Sebagai akibat dari konflik perdagangan dengan Jepang, Indeks sentimen konsumen Korea Selatan jatuh ke level terendah dalam
lebih dari 2 setengah tahun sejak Januari 2017, sebulan setelah Presiden pada saat itu Park Geun-hye dimakzulkan oleh parlemen.
Menurut Bank of Korea pada 27 Agustus, indeks sentimen konsumen bulanan turun menjadi 92,5 pada Agustus dari 95,9 bulan
sebelumnya. Angka di bawah 100 berarti ada lebih banyak tanggapan yang pesimistis ketimbang optimistis.
Perusahaan Jepang sangat terpukul akibat kebijakan pembatasan ekspor yang kemudian dibalas oleh boikot masyarakat Korea Selatan
terhadap produk Jepang, hal ini bisa dilihat dari penjualan beberapa perusahaan Jepang yang rontok akibat hal itu.

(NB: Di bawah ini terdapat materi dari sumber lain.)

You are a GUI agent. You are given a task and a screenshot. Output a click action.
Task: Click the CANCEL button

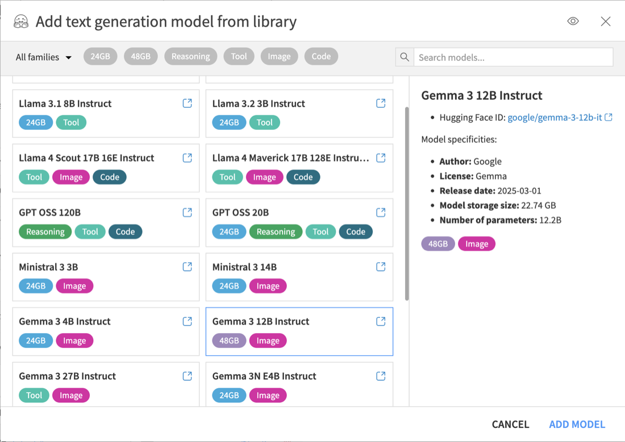[x=510, y=424]
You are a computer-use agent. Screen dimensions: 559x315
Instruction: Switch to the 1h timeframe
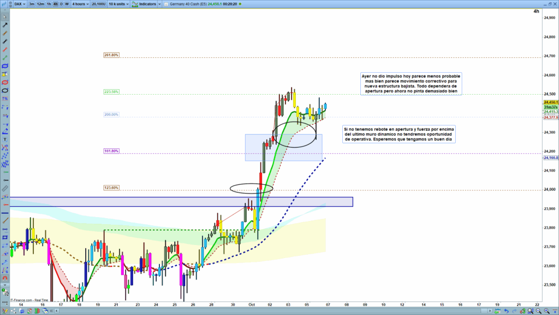pyautogui.click(x=49, y=4)
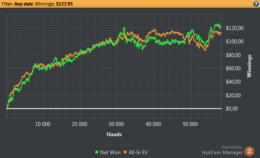Click the Winnings $127,95 total
The width and height of the screenshot is (260, 158).
[x=54, y=4]
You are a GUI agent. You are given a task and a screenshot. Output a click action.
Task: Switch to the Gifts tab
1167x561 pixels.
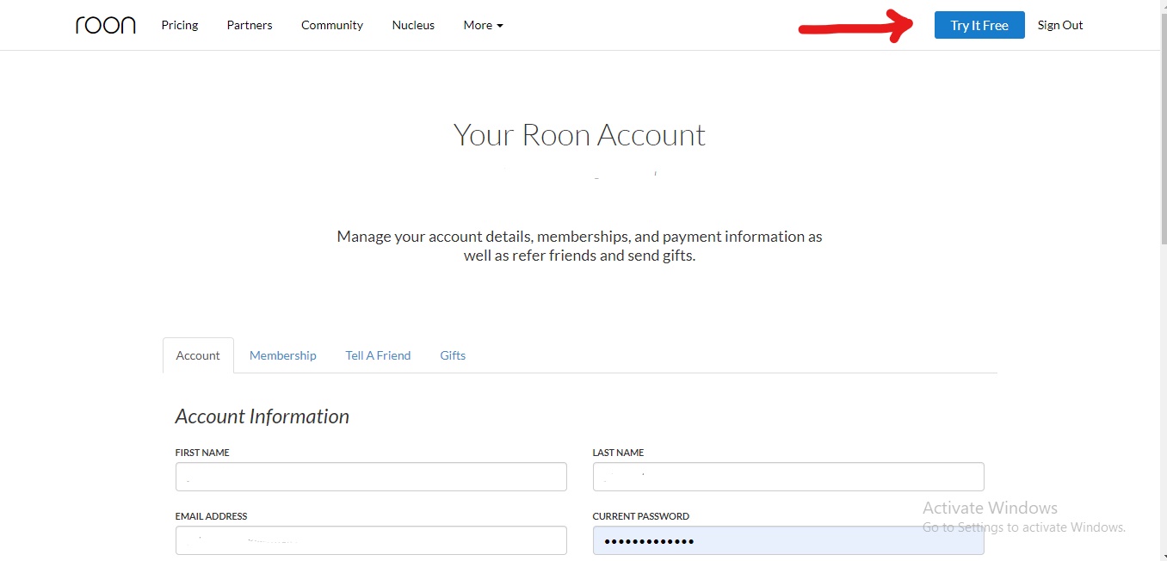pyautogui.click(x=453, y=355)
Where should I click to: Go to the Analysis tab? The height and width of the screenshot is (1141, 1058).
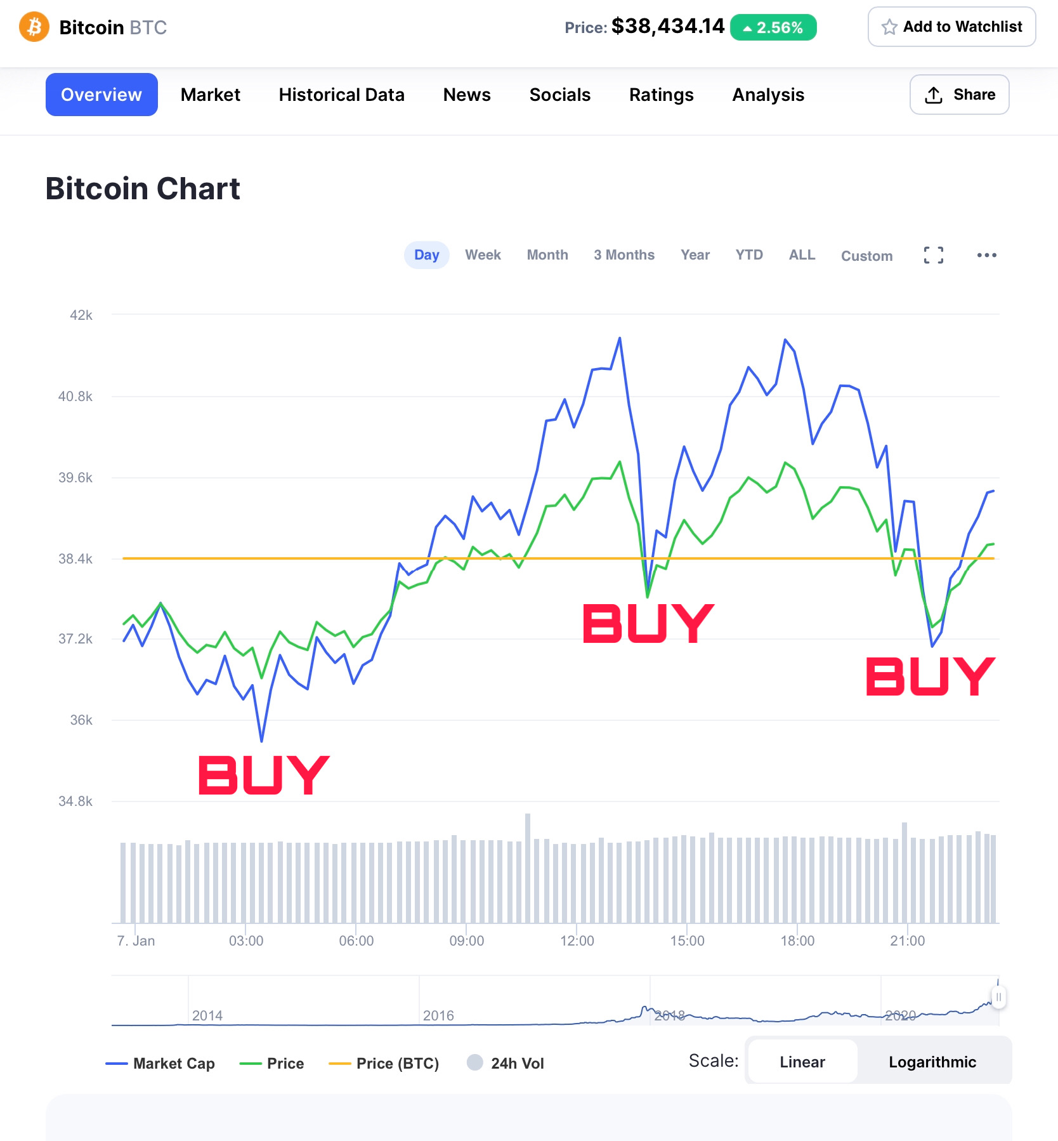pyautogui.click(x=768, y=95)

Dalam industri otomotif, Penjualan mobil Jepang di Korea Selatan rata-rata menyusut pada bulan Juli. berdasarkan data Asosiasi
Pemasok dan Distributor Otomotif Korea (KAIDA) menunjukkan bahwa penjualan Toyota turun 32%, sedangkan Penjualan
Mobil Honda turun 34%. Kemudian Penjualan mobil Lexus, yang merupakan merek impor terbesar ketiga di Korea Selatan setelah
Mercedes dan BMW juga mengalami penurunan penjualan sebanyak 25% dari bulan sebelumnya meski masih naik 33% dari tahun
sebelumnya. Honda dan Toyota enggan berkomentar atas hal ini. Tetapi perusahaan otomotif Jepang khawatir bahwa penurunan ini
masih berlanjut di bulan Agustus.

Uniqlo, yang memiliki 190 toko yang ada di Korea Selatan, melaporkan bahwa penjualan produk-produk di negaranya menurun tajam
setelah adanya aksi pemboikotan oleh Masyarakat Korea Selatan. Namun pemilik Uniqlo, Fast Retailing menolak untuk menyebut
besaran nilainya.

Perang dagang antar kedua negara juga berpengaruh pada jasa penerbangan antar-negara. Hal ini terlihat dari Jumlah penumpang yang
berada di Bandara Internasional Narita yang berada di luar pusat kota Tokyo. Jumlah warga Korea Selatan yang tiba di Bandara Narita,
Jepang, turun drastis. Sebagaimana dikutip oleh NHK, jumlah penumpang dari Korea Selatan hanya 12.000 orang atau turun 35 persen
dari jumlah penumpang tahun 2019. Sebaliknya, penumpang yang pergi dari Bandara Narita ke Seoul bertambah sebanyak 4,3 persen
dari tahun sebelumnya (2018), menjadi 58.000 orang.